#NASA's #Perseverance #Mars rover is about to land in #JezeroCrater. Here's what we know about the place.

 By  issued by Space.com




Jezero Crater may be the proving ground in our search for Martian life.

If all goes to plan, NASA's Perseverance rover will alight at the location Thursday (Feb. 18) to start its multi-year quest to seek signs of habitability and cache particularly promising rocks for a future sample-return mission to bring to Earth's laboratories.

Picking the spot Percy will explore was an "exhaustive" process, NASA said in a statement, requiring five years of research examining 60 candidate locations. Mars sports abundant evidence of water and organic molecules, making it difficult to pick one single spot to answer the scientific questions driving the Mars 2020 mission.

But NASA determined Jezero was a good location to show how water periodically appeared and then disappeared on the Martian surface. Scientists believe Mars lost its water because the atmosphere grew too thin, but about 3.5 billion years ago, Jezero appears to have been a potentially habitable river valley.

"Scientists see evidence that water carried clay minerals from the surrounding area into the crater lake," NASA representatives wrote in a description of the site. "Conceivably, microbial life could have lived in Jezero … If so, signs of their remains might be found in lakebed or shoreline sediments. Scientists will study how the region formed and evolved, seek signs of past life, and collect samples of Mars rock and soil that might preserve these signs."
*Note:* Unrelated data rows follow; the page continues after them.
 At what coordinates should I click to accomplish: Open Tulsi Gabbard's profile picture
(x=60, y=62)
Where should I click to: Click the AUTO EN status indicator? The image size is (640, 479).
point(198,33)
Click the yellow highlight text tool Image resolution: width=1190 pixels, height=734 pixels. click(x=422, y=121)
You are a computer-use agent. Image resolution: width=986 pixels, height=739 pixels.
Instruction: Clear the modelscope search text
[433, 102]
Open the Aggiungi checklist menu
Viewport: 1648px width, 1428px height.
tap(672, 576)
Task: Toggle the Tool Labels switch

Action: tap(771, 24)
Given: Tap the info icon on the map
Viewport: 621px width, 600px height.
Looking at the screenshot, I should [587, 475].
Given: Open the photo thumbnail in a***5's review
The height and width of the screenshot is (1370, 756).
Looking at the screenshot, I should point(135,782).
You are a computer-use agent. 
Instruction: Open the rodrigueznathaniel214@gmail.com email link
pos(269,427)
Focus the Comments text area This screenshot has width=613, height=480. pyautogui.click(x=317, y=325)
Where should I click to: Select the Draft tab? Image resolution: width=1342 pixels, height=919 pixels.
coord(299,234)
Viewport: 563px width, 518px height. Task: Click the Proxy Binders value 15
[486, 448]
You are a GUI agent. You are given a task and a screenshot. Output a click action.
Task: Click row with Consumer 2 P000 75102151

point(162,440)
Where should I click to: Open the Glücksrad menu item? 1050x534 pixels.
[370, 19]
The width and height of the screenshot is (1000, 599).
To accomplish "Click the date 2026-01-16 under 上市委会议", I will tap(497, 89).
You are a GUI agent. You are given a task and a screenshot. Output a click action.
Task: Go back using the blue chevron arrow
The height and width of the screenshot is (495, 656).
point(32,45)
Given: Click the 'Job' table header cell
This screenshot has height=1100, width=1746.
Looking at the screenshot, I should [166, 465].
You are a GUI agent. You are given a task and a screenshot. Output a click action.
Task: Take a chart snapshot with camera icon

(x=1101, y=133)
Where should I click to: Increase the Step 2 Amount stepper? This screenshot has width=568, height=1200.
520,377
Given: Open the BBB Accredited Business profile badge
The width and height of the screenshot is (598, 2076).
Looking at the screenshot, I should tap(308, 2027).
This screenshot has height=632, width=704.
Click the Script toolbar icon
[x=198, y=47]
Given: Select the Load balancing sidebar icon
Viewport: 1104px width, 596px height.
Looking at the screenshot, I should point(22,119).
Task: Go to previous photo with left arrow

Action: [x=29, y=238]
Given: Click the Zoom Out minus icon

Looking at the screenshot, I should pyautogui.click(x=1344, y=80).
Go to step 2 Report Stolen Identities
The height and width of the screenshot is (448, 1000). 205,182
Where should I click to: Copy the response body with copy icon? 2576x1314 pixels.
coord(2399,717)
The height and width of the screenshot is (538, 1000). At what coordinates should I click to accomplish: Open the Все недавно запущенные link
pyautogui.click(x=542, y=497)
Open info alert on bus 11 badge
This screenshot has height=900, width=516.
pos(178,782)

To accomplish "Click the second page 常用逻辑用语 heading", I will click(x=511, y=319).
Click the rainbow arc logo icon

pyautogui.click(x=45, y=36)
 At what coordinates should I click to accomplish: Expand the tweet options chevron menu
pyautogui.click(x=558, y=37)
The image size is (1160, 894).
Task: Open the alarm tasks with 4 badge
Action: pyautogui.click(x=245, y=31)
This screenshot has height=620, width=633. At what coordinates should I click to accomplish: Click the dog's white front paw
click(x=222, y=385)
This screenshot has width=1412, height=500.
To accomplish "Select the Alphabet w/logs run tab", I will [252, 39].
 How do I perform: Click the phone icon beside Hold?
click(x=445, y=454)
When NASA selected Jezero in 2018, scientists said a delta is typically an ideal spot to search for signs of ancient life, which would likely be microbial.

Long ago, Jezero contained a deep lake about the size of Lake Tahoe. The mission plan calls for Perseverance to land at the rim of the crater. The rover will wander over to the delta to examine the sediments, before examining the ancient shoreline and finally checking out some of the rocks at the rim of the crater.

"These rocks would have been hot shortly after the impact and may have hosted hot springs," scientist Ken Farley, of NASA's Jet Propulsion Laboratory, said in a December 2018 flyover video based on imagery collected by Mars orbiters. "Deposits from these springs would be another target in our search for possible ancient life on Mars."